Nutri’ zaza. 15 millions de repas (sachet de 35g ou louche) depuis 2000 1,7 millions de repas depuis sa création en 2013 36 000 enfants à l’abri de la malnutrition chronique dans tout Madagascar. Nutri’zaza (Nutriments Enfants) est une entreprise sociale malgache qui a pour objectif dans la continuité du projet Nutrimad le développement du réseau d’Hotelin-jazakely (restaurants pour bébés) et la commercialisation de la Koba aina dans ces derniers mais également dans les réseaux ONG et les circuits traditionnels de distribution (de type épicerie).

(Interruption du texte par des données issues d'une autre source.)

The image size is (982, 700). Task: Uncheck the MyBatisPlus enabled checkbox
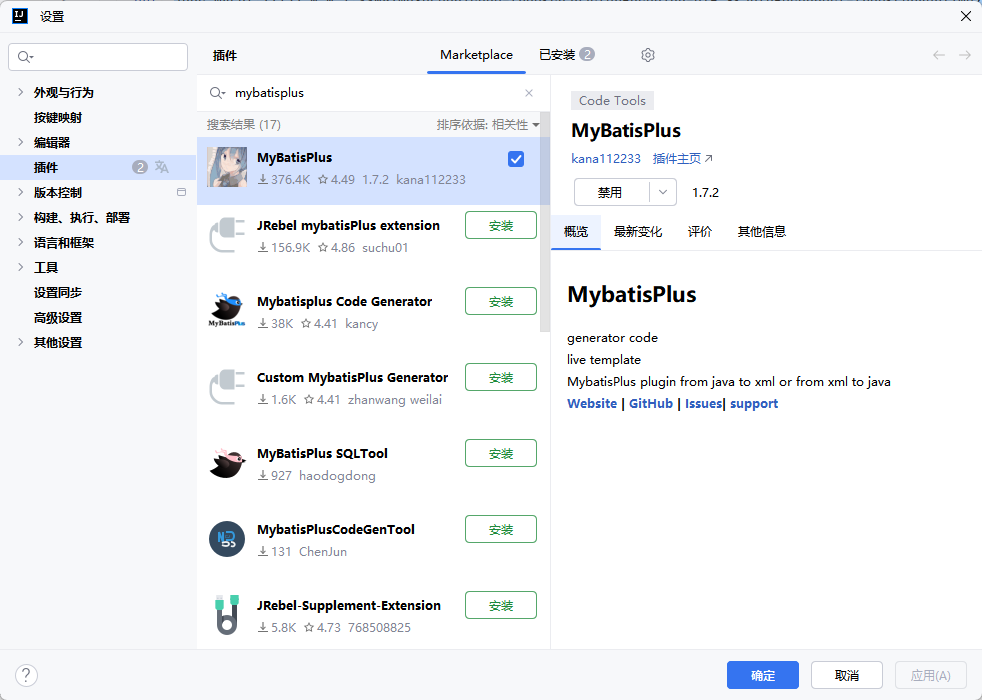516,159
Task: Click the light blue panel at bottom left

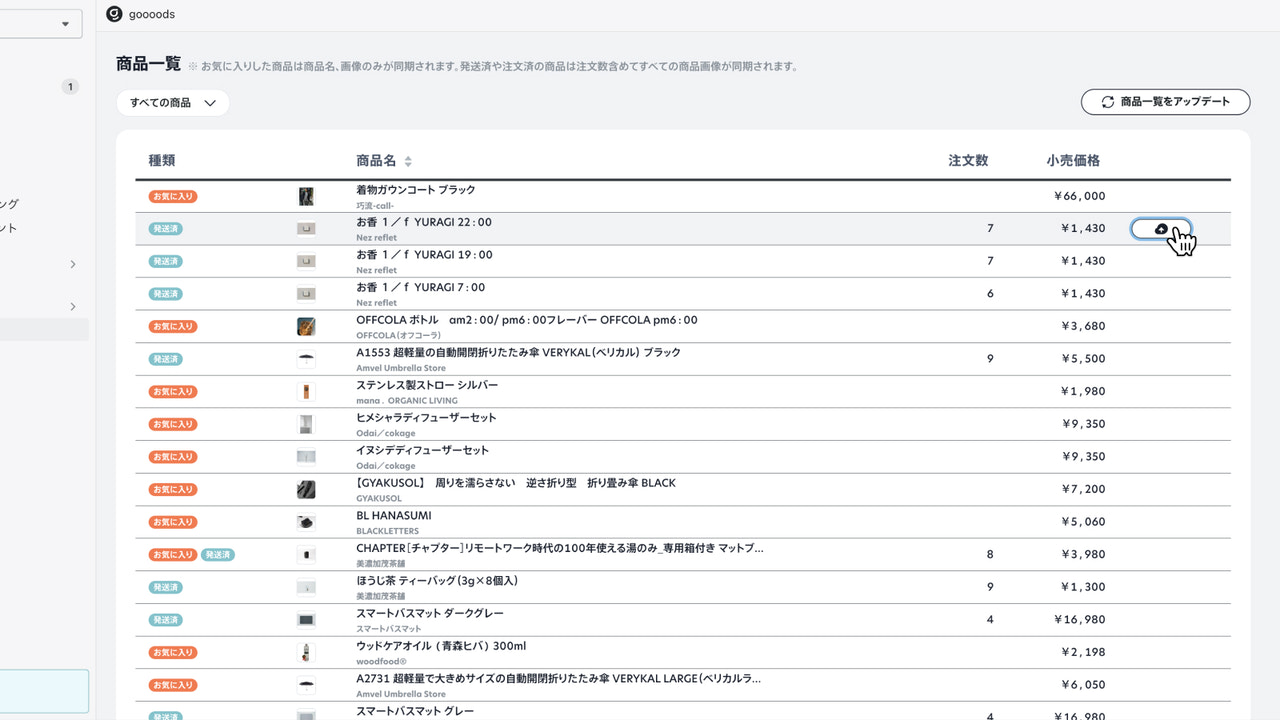Action: (x=45, y=690)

Elle cherche à rendre le produit accessible à tous (le prix le plus bas), en priorité aux familles défavorisées, tout en étant viable économiquement. Nutri’zaza organise des séances de pesée gratuite le samedi matin pour que les mères puissent suivre la croissance de leur enfant et assure ainsi une surveillance face à la sous-nutrition en sensibilisant celles-ci aux bonnes pratiques d’alimentation, d’hygiène et de soins. Vous avez dit : Entreprise sociale ? L’entreprise sociale est caractérisée tout d’abord par la primauté donnée à la mission sociale qu’elle s’assigne. Elle se différencie nettement des entreprises classiques pour lesquelles le profit est une condition sine qua non, voire l’objectif principal. La seconde caractéristique de l’entreprise sociale est d’adopter une stratégie entrepreneuriale (en utilisant en particulier les outils classiques des entreprises et notamment les approches de marchés pour la définition de leurs biens et services). Sous la forme d’une société anonyme à capital privé de droit malgache, composée de 93 salariés, Nutri’zaza se définit comme une entreprise sociale car elle cumule : — Un objet social : la lutte contre la malnutrition — Un business plan avec des objectifs économiques et entrepreneuriaux — Un engagement fort des actionnaires sur l’investissement des bénéfices dans l’extension du réseau de distribution de la Koba aina — Des critères éthiques (création d’emplois, de revenus et formation des personnels). Le comité d’éthique et de surveillance sociale (composé du Ministère de la Santé, de l’Office National de la Nutrition (ONN), des communes d’intervention, de LABASAN (l’Université d’Antananarivo), des pédiatres, des médecins) a pour objectif de garantir le mandat social de l’entreprise et son implication dans la lutte contre la malnutrition (en suivant les indicateurs sociaux du « livre blanc » de Nutri’zaza, en validant le rapport social de Nutri’zaza).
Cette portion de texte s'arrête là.